Restait l’apport de Jacques Briend. Il devait se faire un peu plus longtemps attendre en raison des « diverses fonctions et responsabilités » par ailleurs exercées par lui, pas seulement dans le cadre universitaire. Pour me consoler de mon attente qui se prolongeait, je me raisonnais en me disant qu’il était simplement logique, après tout, qu’un ouvrage sur l’espérance se fasse lui-même quelque temps… espérer. Et je peux dire que je n’ai jamais douté un seul instant, durant toutes ces années, que cette espérance serait effectivement un jour exaucée. Comme elle l’est bel et bien aujourd’hui, on comprendra – ce qui précède ayant été précisé – que j’en éprouve une grande joie. Et que je sois avant toute autre chose désireux d’exprimer, au signataire de ce 93e numéro de la collection « Jésus et Jésus-Christ », mes chaleureux remerciements amicaux.
2. Le livre d’un maître
Mais je ne manquerai pas de lui adresser, dans le même temps, mes vives félicitations ! Car, il ne faut pas s’y tromper, ce livre longuement mûri est celui d’un maître capable de ramasser en un nombre limité de pages un très substantiel apport.
Au titre de sa longue fréquentation personnelle de la Bible et grâce à sa compétence historique et théologique avérée, dont son enseignement universitaire et ses publications scientifiques témoignent amplement, Jacques Briend rassemble ici ce en quoi lui paraît consister l’espérance du peuple de la Première Alliance1. Clarté de l’exposé (et, déjà, du plan !), sobriété de l’expression, limpidité de l’affirmation : il fallait une vraie maîtrise ès choses bibliques pour aboutir à pareil résultat. Les références bibliographiques ciblées qui sont données en note et la manière dont, au cours de la rédaction, il est tranché sur les questions de critique textuelle ou dans les débats en cours entre spécialistes, font la preuve de la solidité scientifique du discours tenu, sans attenter à sa large accessibilité.

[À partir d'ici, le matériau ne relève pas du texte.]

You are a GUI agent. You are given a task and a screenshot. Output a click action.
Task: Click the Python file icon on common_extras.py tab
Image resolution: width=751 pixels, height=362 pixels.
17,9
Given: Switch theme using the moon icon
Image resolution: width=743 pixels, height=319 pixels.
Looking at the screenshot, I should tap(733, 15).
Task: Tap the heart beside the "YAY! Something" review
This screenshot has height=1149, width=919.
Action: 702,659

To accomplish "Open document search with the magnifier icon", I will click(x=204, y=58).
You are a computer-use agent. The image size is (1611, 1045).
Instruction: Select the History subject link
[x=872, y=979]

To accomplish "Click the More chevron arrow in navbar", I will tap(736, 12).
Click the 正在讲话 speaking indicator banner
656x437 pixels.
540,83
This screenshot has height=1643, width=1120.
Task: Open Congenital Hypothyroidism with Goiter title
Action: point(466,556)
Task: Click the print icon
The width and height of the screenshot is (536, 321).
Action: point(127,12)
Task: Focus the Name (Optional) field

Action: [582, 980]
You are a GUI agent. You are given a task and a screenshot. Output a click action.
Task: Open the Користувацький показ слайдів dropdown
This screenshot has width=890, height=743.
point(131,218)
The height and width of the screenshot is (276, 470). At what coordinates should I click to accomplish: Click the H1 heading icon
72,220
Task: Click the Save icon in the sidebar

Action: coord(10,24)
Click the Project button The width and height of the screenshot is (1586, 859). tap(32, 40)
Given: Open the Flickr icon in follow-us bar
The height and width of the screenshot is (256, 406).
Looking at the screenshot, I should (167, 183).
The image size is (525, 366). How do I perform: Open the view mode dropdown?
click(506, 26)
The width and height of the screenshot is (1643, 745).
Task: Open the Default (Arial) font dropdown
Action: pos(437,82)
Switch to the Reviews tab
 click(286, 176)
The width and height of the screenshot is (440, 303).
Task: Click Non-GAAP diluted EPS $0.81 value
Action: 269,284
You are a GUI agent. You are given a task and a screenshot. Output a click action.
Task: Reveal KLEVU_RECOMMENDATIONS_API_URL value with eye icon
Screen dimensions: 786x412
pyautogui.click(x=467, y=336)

Jacques Briend nous propose ici sa lecture de l’espérance biblique vétéro-testamentaire. Il en dit à la fois l’énorme importance et la portée considérable, l’omniprésence dans la Bible et les diverses modalités d’expression. Il ne nous fait pas apparaître seulement qu’Israël – le peuple en son entier et chacun de ses membres – vit dansl’espérance ; il manifeste qu’en Israël, on a vécu d’espérer. Cela apparaît tant du point de vue du sujet que du point de vue de l’objet de ladite espérance.
3. Le sujet de l’espérance vétéro-testamentaire
La question de l’espérance ne peut être abordée sans que l’on s’interroge sur les personnes ou les groupes qui en sont les sujets. Autrement dit, il s’agit d’abord de répondre à la question : Qui peut espérer ?À cette question décisive, cet ouvrage apporte une réponse claire. L’auteur présente en effet successivement plusieurs personnes ou catégories de personnes, présentes dans la Bible à différents titres, qui y expriment une forme particulière d’espérance, que ce soit par leur prière (le psalmiste), par leur annonce (le prophète), ou par leur attente (le peuple).
Ce parcours met en lumière les circonstances de l’espérance, qui apparaissent la plupart du temps liées à des situations de détresse individuelle (Job) ou collective. Alors que les éléments extérieurs semblent s’acharner contre une personne ruinée dans sa santé, dans sa réputation ou dans sa fortune, l’espérance apparaît comme une force inattendue qui la soulève, la redresse, la remet en marche. Il y a dans cette espérance, on le voit, une dimension salvatrice très marquée.
Du reste, ce qui vaut pour l’individu s’applique mutatis mutandis au peuple lui-même, lorsqu’il rencontre la défaite, la honte, l’humiliation, la déportation, la captivité. Tout semble alors ligué pour briser définitivement toute vision positive, pour convaincre du caractère durable de la situation nouvelle dont le peuple est la victime, de la pérennité du joug que lui a imposé l’ennemi, tant la bataille semble irrémédiablement perdue… Or voici que, dans un tel contexte, l’espérance apparaît comme la petite flamme qui prélude au grand feu du redressement, au grand jour de la victoire permettant le retour sur la terre promise.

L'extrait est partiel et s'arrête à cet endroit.